One of the most obvious results of the economic downturn has been a significant increase in the number of distressed condominium projects. The excess supply of for-sale condo units in many areas, declining housing prices, the credit crisis and tightening lending standards—as well as consumer confidence levels at historic lows—have created many situations in which condominium projects must be kept afloat. Either the developer or another party must wait for the market for for-sale units to come back or restructure a condominium project—either finished or unfinished—as a long-term rental. MHN Editor-in-Chief Diana Mosher talks to Roger D. Winston, Esquire, Ballard Spahr Andrews & Ingersoll LLP, about opportunities in distressed real estate.
What are some of the different ways that the market defines distressed condos?
Some potential distressed condominium scenarios include:
1) A project that is partially complete, with portions still under construction. Some unit purchase contracts have been entered into, but the condominium has not yet been established, and no units have been conveyed to third-party purchasers.
2) A project that has been partially or totally completed and has been subjected to the condominium regime, and some unit settlements have taken place. The developer still retains a majority of the units and controlling interest in the condominium association.
3) A project that is a conversion from a rental apartment facility, and has been partially converted to a condominium with some units conveyed to purchasers. Unsold units, as well as units not subjected to the condominium, may be occupied by existing residents or may be vacant.
4) A project that has been entirely subjected to the condominium regime, and more than a majority of the units have been conveyed to unit purchasers. However, the developer retains multiple units that it intends to rent out or perhaps sell to a bulk purchaser until the market improves.
Who’s investing in distressed condos?
We’re primarily seeing developers and institutional investors. They’re coming in with much more stringent underwriting requirements. The developer or sponsor is expected to put in some of their own money—typically about 10 percent. There has been so much mezzanine money sitting on the sidelines, looking for prices to drop and looking for opportunities. Now this money appears to be coming off the sidelines. It seems like the returns that the equity people are looking for have moderated a bit. For the past year now, we’ve seen deals being done because the gap is closing a little bit.
We’ve had some transactions where REITs are buying distressed condos, not with the intention—at least in the immediate future—of doing anything on a for-sale basis, but to get rental inventory immediately without having to go through entitlements or construction loans. It can take two or three years for all of that to happen. Also, they can buy these existing projects for less than it would cost them to construct the project, because they’re distressed and the lender is liquidating.
A number of the transactions we’ve seen involve apartment developers who say, “here’s an opportunity to buy something that historically would cost much more.” The specifications for building a condominium project would typically be higher. The quality of the product tends to be better if you’re catering to a for-sale market. Often the units are larger because they’re sold on a square-foot basis.

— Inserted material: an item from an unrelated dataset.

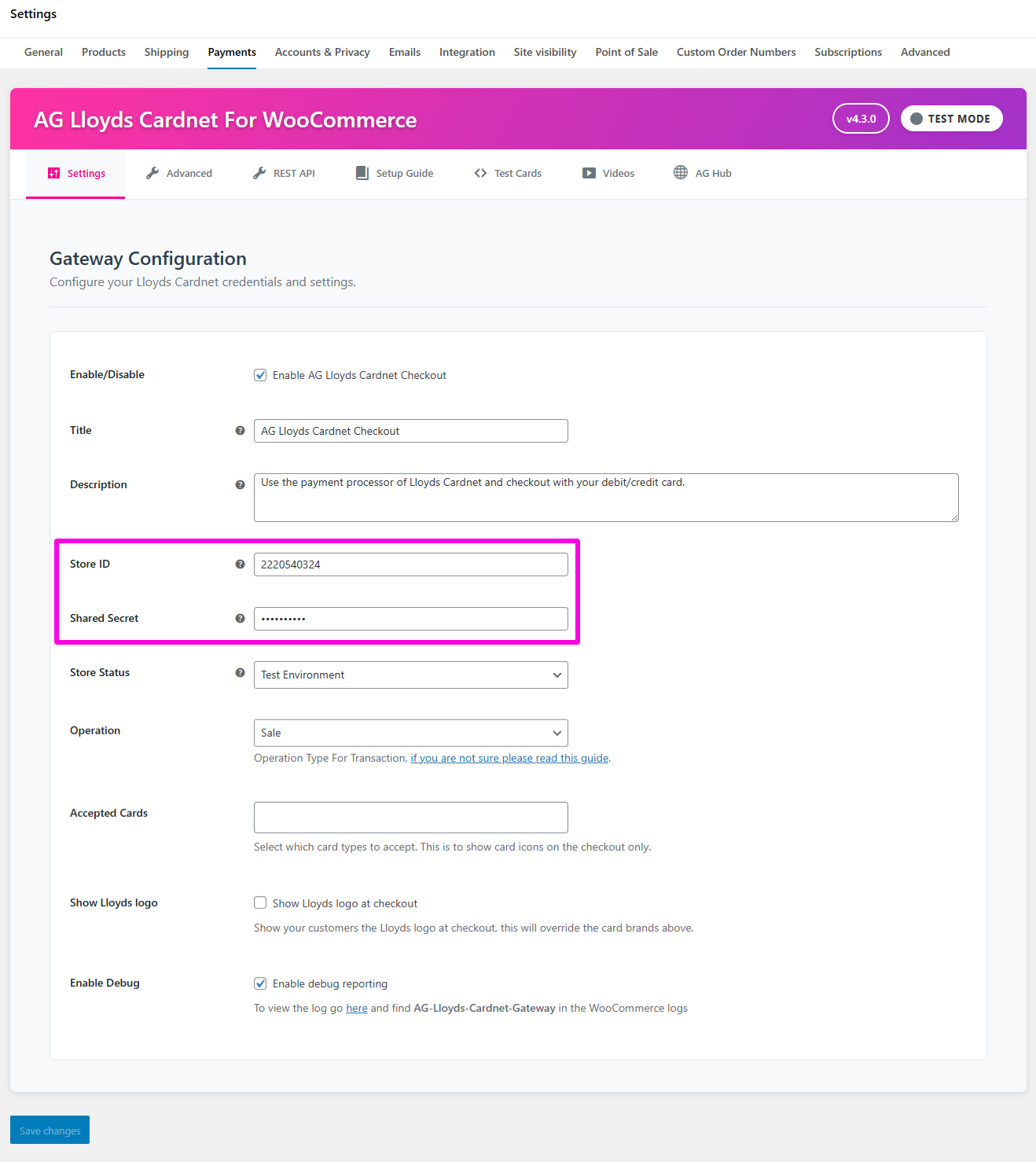
Task: Go to the Subscriptions settings tab
Action: click(847, 52)
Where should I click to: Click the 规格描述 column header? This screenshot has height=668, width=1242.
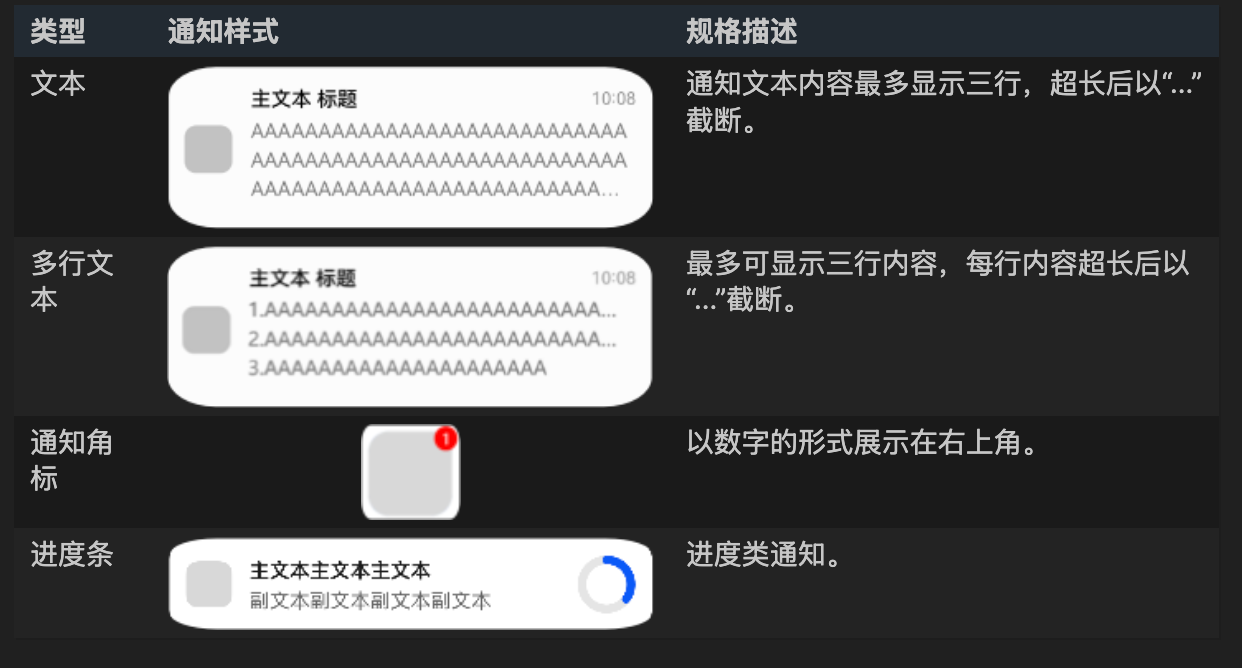point(742,32)
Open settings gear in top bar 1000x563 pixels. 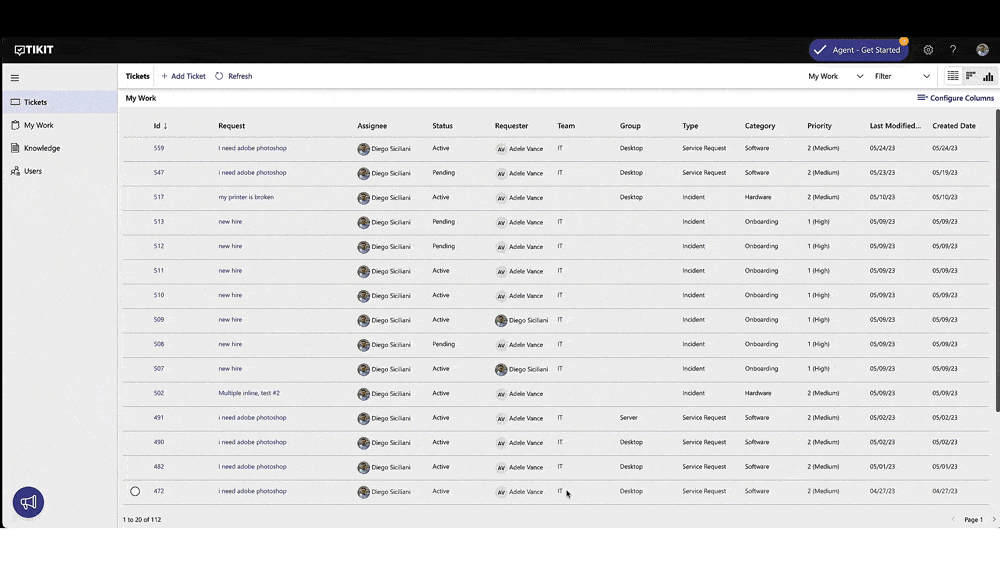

Now you’re buying a Cadillac, but you’re paying a Chevrolet price because it was built out as a Cadillac—but it’s being liquidated at a Chevrolet price. The good news is that maybe you can rent it for a little more since it was built as a Cadillac.
The other people buying these things are condo investors who think there’s a market out there and will attempt to sell to individual homeowners looking for a deal on what was once a $500,000 product. They’ll purchase 100 distressed condominium units from the lender (who has taken them back) for $350,000 each and sell them
Consumer confidence is improving. The job market still isn’t doing great—that will continue to affect the demand. But, increasingly, we’re seeing credit loosening a bit. We’re seeing a little more demand and seeing investment activity increase.
What do investors need to keep in mind to make this work?
Due diligence can decrease risk, so you [need to] do a good market analysis. For example, are there other condo products that have come online, and what are they reselling for? Investigate the other housing options and employment opportunities in the market. Here in the D.C. area, there has been a lot written in the past several weeks about how the federal government is driving the economy through job creation.
So, if the government is moving 2,000 new jobs to the area, and there’s a distressed condominium project down the street from these jobs, it might be a good opportunity to buy that distressed property because all these people will be moving into the area and will need housing.
What other pitfalls should be avoided?
There’s a long due diligence list we go over with clients when they’re buying a distressed condo property, either for rental or for-sale purposes. For example, we say you have to understand that if the prior developer sold units within this project to individual purchasers, then you don’t own this [entire] project—you own a portion of the project.
It’s almost like having a partnership. You have other people who are co-owners. And you have to be accountable to them even if you own a majority of the units. You can’t make all the decisions. You have a functioning condo association, which means you have to have meetings of the condo association [as well as] an elected board of directors. You also have to adopt a budget and collect assessments from everybody. And, you have to deal with the complaints about barking dogs and children.
Institutional apartment guys are used to thinking, “I own everything here.” They’re used to opening the pool when they want to, making decisions about landscaping, and putting new trees in. The other day I met with a client who is going to buy 120 units, 28 of which have already been sold. They’ve decided to buy the units back from the homeowners because they wanted a long-term hold and wanted to do that as a rental community.
In another market, it’s making more sense to keep the existing owners in place and continue to sell the units.